Reproduce the records that follow exactly as they are written.

↓↓↓

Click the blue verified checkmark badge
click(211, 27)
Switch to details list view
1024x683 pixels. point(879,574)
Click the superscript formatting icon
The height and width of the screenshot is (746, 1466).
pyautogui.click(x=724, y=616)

↑↑↑

**Written response:**
Click the blue verified checkmark badge
click(211, 27)
Switch to details list view
1024x683 pixels. point(879,574)
Click the superscript formatting icon
The height and width of the screenshot is (746, 1466).
pyautogui.click(x=724, y=616)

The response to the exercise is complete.